ARAHAN SINGKAT 1. Menurut dokumen tentang niat dan takbiratul ihram, ayat Al-Qur'an mana yang dijadikan dasar wajibnya takbir?
ARAHAN SINGKAT 2. Mazhab fikih apa saja yang disebut dalam dokumen tentang niat dan takbiratul ihram? Sebutkan semuanya.

DOKUMEN.
____
Hanafiyah dan Hanabilah membolehkan niat sebelum takbiratul ihram, asal tidak lama, dan telah masuk waktu sholat. Tidak apa juga menjedanya dengan aktifitas yang berkaitan dengan sholat, seperti wudhu.[12]
Syafi’iyah mewajibkan niat bersamaan dengan takbiratul ihram, karena ia adalah rukun sholat yang pertama.[13] Imam As-Syafi’i berkata, “Dan jika takbiratul ihram, hendaknya ia berniat (untuk sholat). (karena dimulaiya) sholat adalah saat takbiratul ihram, bukan sebelumnya, dan bukan setelahnya.”[14] Yaitu dengan meniatkan sholat dalam hati bersamaan dengan melafalkan takbiratul ihram dengan lisan, dan menyempurnakan niat hingga takbiratul ihram sempurna.[15]
Malikiyah mengenai hal ini terdapat dua pendapat, yaitu ; mewajibkan niat bersamaan dengan takbiratul ihram, dan membolehkan seseorang berniat sebelum takbiratul ihram asal tidak berjeda lama. Pendapat kedua adalah yang lebih benar, bersandar pada kesepakatan ulama Malikiyah bahwa mengedepankan niat sebelum takbiratul ihram dengan jeda yang lama adalah membatalkan sholat.[16]
Dalam hal ini, Imam an-Nawawy dan al-Ghozali[17] berpendapat bahwa cukup dengan mengartikan muqoronah (kebersamaan) menurut anggapan umum, yaitu saat seseorang telah siap untuk sholat dan tidak dalam kondisi lalai.[18]
2.      Takbiratul ihram
Allah berfirman,
وَرَبَّكَ فَكَبِّرْ
“dan Rabbmu, agungkanlah (bertakbirlah).” QS. Al-Mudatsir: 3
Lafal كبّر adalah kalimat perintah, dan perintah dalam Al-Qur’an dihukumi sebagai suatu kewajiban. Maka, berdasar ayat ini, takbir adalah wajib. Dan tidak ada takbir kecuali takbir dalam sholat, sehingga takbiratul ihram dihukumi wajib.[19]
Yang dimaksud dengan takbiratul ihram yaitu melafalkan kalimat takbir sebagai tanda awal masuk sholat, sebagaimana sabda Rasul,
مفتاح الصلاة الطهور و تحريمها التكبير و تحليلها التسليم
“Kunci sholat adalah suci, pengharamannya (dari perbuatan lain) adalah takbir, penghalalannya adalah salam.” HR. Abu Dawud[20]
            Takbiratul ihram merupakan rukun sholat (Hanafiyah berpendapat ia adalah syarat sah sholat)[21] yang mana tidak akan sah sholat seseorang tanpanya, baik itu karena lupa atau sengaja. Takbiratul ihram harus dilafalkan.
____
KUTIPAN SUMBER.

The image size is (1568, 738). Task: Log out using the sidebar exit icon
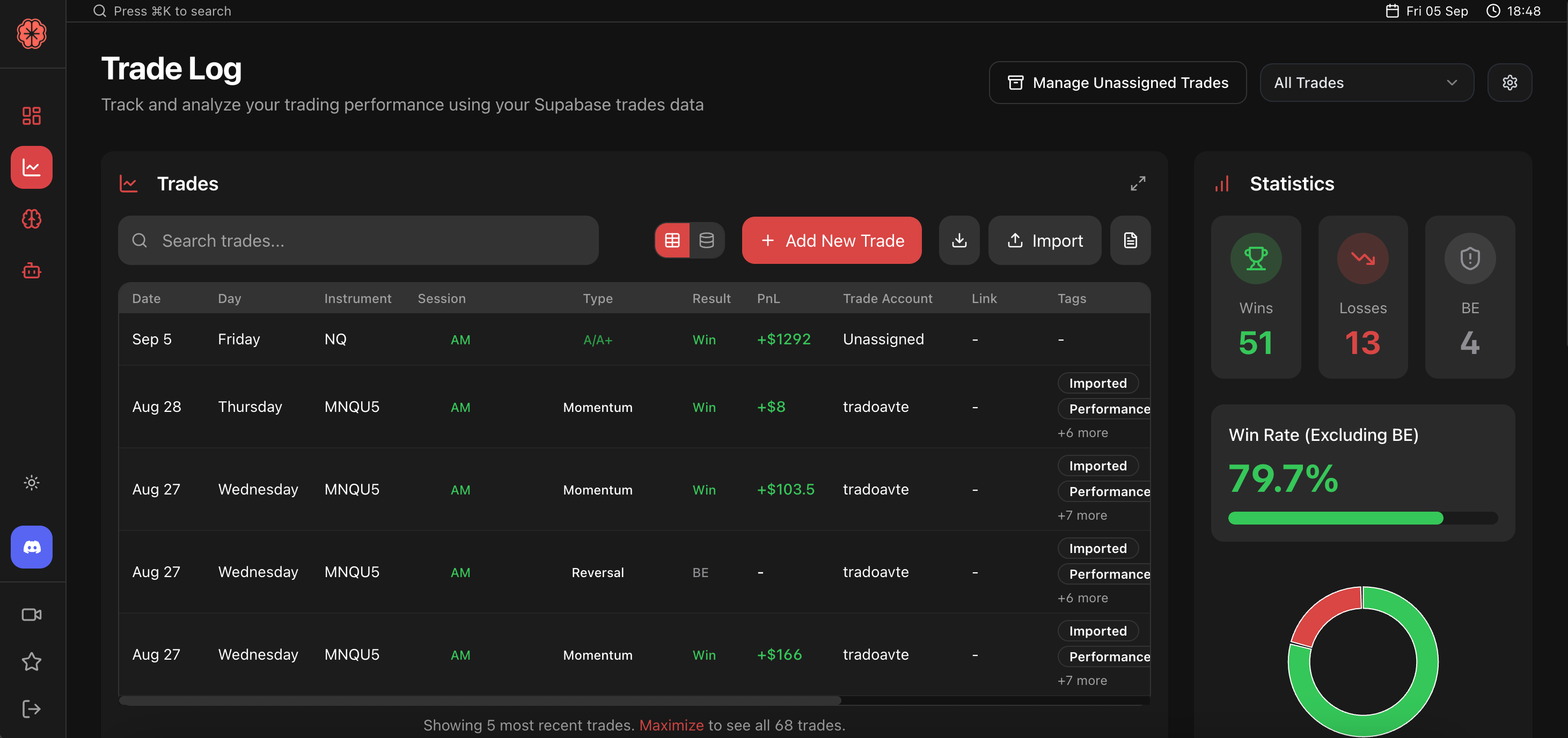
____
JAWABAN TERTULIS 1. QS. Al-Mudatsir: 3 ("dan Rabbmu, agungkanlah (bertakbirlah)").

JAWABAN TERTULIS 2. Hanafiyah, Hanabilah, Syafi'iyah, Malikiyah